The battery is the biggest problem with electronic smoke, most of which is powered by lithium-ion batteries, which is also a source of fire hazard. When you inhale electronic smoke, the battery supplies the heating element and converts the chemical solution in the flue into vapor. For other more manual electronic cigarettes, you must press the switch when you smoke. Either way, lithium-ion batteries are involved.
The typical mode of lithium-ion battery failure is that the electrolyte is heated to the boiling point, and the internal pressure of the battery rises to a point where the sealing plate on the top of the battery bursts, and the pressure suddenly releases out of the sealed end of the battery.
However, the cylindrical design of the electronic smoke and the weak structure of the top of the electronic smoke make the fire more risky.
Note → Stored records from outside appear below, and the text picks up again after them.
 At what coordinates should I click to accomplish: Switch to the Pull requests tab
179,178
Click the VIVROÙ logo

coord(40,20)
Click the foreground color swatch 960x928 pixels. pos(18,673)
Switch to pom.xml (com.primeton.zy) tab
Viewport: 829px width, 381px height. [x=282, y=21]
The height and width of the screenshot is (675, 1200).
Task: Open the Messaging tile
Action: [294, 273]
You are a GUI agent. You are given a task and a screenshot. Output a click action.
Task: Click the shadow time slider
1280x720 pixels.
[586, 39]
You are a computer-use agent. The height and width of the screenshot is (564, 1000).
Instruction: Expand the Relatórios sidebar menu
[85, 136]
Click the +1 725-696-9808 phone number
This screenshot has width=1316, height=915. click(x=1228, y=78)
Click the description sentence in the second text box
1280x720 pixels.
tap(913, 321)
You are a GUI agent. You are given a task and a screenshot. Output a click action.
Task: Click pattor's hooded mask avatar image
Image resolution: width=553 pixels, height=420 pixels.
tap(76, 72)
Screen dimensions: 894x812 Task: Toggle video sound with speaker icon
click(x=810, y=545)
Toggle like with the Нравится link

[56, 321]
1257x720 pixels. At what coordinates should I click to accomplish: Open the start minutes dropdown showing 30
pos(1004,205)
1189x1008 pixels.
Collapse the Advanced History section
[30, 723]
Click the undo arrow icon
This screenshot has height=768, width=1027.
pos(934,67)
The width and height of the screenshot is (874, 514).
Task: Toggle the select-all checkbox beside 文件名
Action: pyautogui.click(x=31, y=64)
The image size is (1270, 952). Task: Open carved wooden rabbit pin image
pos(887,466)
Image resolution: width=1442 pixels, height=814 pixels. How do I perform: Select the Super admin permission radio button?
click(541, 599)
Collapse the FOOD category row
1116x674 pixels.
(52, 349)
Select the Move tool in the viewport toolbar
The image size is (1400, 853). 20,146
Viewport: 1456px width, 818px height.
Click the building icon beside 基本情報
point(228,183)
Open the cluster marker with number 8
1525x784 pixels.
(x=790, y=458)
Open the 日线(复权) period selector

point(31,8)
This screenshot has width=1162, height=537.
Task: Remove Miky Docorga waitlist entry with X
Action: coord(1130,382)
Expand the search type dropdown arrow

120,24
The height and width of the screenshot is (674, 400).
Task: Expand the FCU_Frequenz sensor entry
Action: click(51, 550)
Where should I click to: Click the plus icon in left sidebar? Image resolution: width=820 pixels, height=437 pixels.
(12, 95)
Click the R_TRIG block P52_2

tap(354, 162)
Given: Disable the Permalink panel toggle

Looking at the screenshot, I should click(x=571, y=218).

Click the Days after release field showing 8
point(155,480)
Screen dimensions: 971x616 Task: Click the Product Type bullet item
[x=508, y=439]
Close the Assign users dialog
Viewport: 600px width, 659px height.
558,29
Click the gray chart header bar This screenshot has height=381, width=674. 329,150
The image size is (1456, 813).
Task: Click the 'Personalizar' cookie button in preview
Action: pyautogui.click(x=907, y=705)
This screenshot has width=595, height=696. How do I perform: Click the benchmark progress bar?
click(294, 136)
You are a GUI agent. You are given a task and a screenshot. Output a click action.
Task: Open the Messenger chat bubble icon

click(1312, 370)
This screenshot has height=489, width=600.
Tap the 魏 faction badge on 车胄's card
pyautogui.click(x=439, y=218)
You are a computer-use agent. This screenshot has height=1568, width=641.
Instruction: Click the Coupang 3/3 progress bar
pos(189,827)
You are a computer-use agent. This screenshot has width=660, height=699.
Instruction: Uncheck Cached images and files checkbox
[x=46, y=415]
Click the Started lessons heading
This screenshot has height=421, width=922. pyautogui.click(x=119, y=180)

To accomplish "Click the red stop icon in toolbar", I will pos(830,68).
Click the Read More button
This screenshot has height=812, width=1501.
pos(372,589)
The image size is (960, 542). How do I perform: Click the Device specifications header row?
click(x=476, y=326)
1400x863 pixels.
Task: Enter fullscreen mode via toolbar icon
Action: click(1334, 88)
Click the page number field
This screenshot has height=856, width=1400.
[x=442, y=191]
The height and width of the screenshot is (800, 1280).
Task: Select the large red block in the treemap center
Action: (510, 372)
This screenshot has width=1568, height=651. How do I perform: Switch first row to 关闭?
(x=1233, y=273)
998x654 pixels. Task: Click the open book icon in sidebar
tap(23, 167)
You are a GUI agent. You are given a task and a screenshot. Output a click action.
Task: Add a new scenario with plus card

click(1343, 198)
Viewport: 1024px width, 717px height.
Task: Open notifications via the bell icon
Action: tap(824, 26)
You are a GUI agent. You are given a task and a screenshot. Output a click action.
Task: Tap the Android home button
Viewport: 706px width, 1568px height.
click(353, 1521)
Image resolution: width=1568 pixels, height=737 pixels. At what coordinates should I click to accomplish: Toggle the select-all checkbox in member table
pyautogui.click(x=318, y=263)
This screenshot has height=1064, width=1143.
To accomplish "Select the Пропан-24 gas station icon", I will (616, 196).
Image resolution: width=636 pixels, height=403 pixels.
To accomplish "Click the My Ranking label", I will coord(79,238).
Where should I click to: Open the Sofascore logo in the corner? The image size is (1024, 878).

When the battery sealing board (at the top of the battery) bursts, the pressure inside the electronic smoke cylinder is suddenly released, usually from the top. Thus causes the battery or the electronic smoke cylinder or both to cross the room like a bullet or a small rocket. In contrast to electronic smoke, cylindrical lithium-ion batteries are used in laptops and portable products, which are packed in rigid plastic, making them strong enough to prevent the battery from going off like a "rocket" after a failure. The fire was indeed the result of a battery malfunction, but most of the fire was initially confined to the equipment that had been installed in the batteries.
In general, when lithium-ion batteries are overheated, shorted, and overcharge by external sources of heat, such as direct sunlight, they can be problematic. Usually, the battery has a safety device to prevent short circuit and overcharge. However, electronic smoke usually has a USB interface that seems to be compatible with any USB cable and charger. People think that any charger can, including recognized and not recognized manufacturers, third parties, as long as it can use, but the fact is not so.